UK inflation low but higher than expected

Azad Zangana, Senior European Economist at Schroders, comments on today’s UK inflation figures

Annual UK consumer price index (CPI) inflation rose to 0.1% year-on-year in July, up from zero in June. Although the rate of inflation remains very low, the latest figures did surprise to the upside as the consensus was for no change. Food and energy price inflation continue to drag the figures lower, caused by the slump in global commodity prices.

However, once these are stripped out, core inflation was recorded at 1.2% year-on-year, up from 0.8% year-on-year in June, and higher than consensus expectations of 0.9%.

The latest inflation figures show that lower food and energy prices inflation are masking early signs of an increase in domestic inflation.
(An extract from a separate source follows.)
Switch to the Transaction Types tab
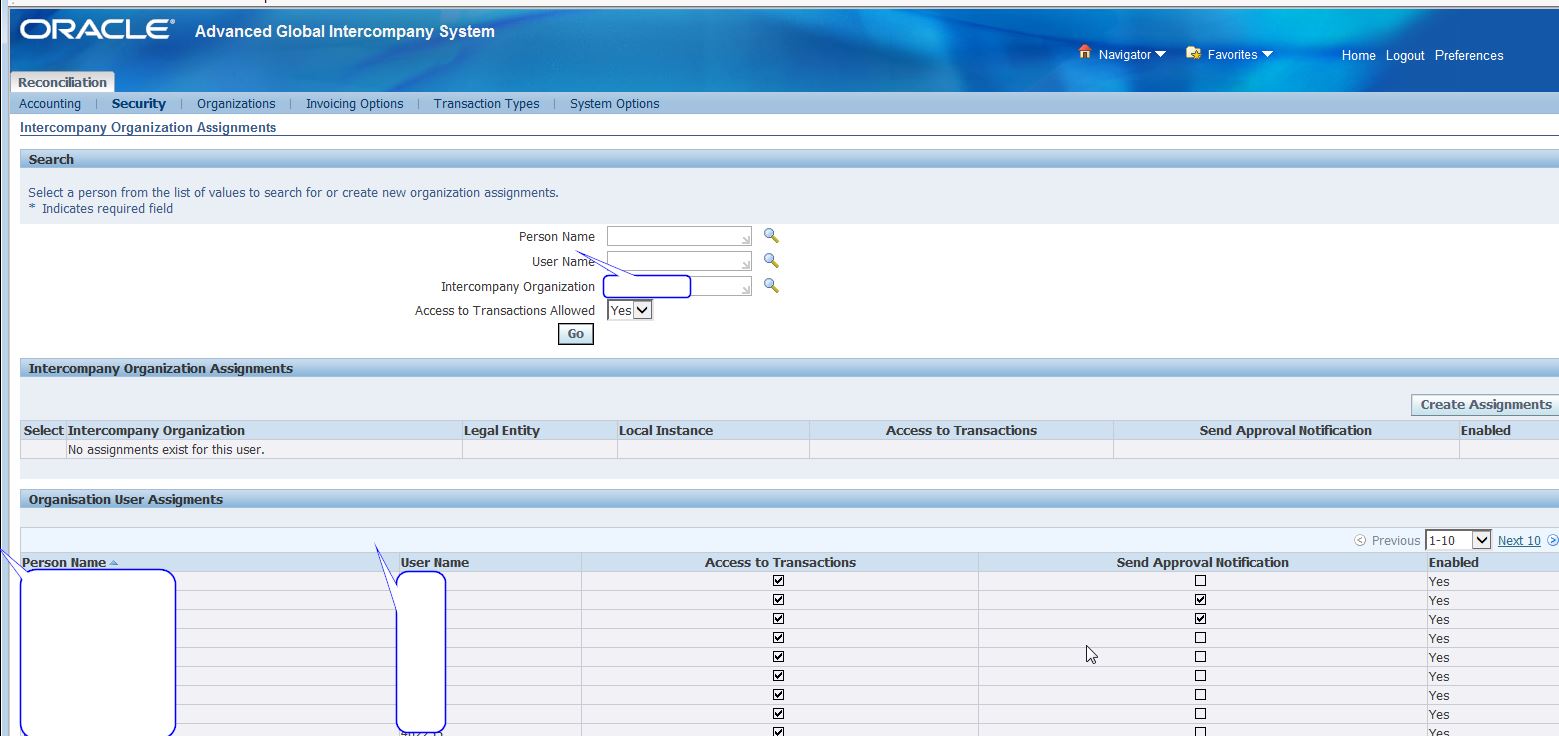 pos(486,103)
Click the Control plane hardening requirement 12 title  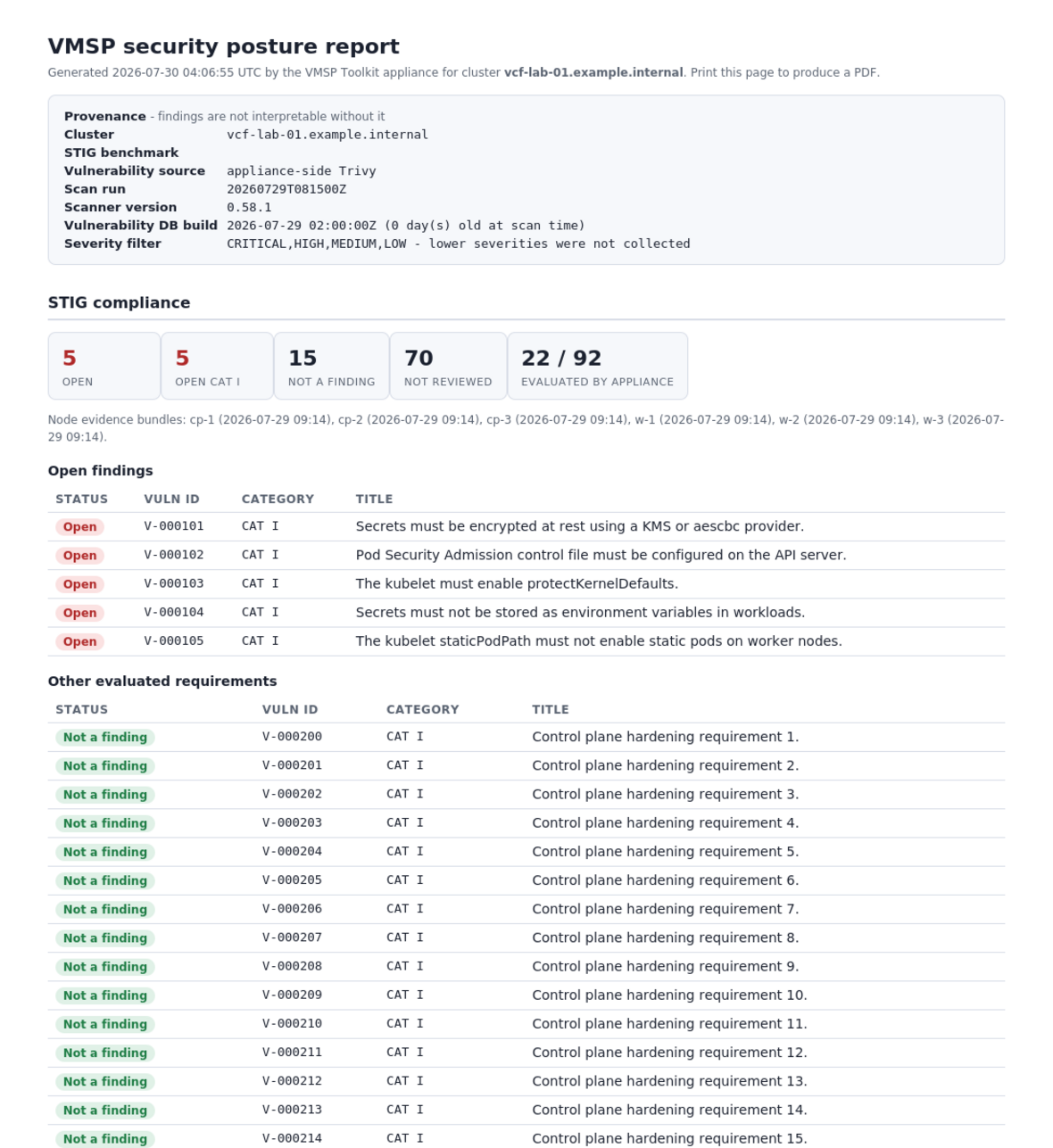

This is being supported by rising wage growth and greater purchasing power for households offered by falling food and energy prices.

Also in this month’s release, inflation based on the retail price index (RPI) rose 1% year-on-year, unchanged from the previous month. This is good news for rail passengers as the government has pledged to only raise rail fares by RPI next year.  At just 1%, the next fare increases will be considerably lower than those seen in previous years, and should be lower than wage inflation in 2016.

Overall, the latest inflation figures show signs of a healthy economy that is enjoying the dividends from lower global commodity prices. The Bank of England has started to question how long interest rates can remain at current record-low levels, but in our view, is unlikely to hike rates before CPI inflation returns to at least 1%, which may not happen before the second quarter of 2016.”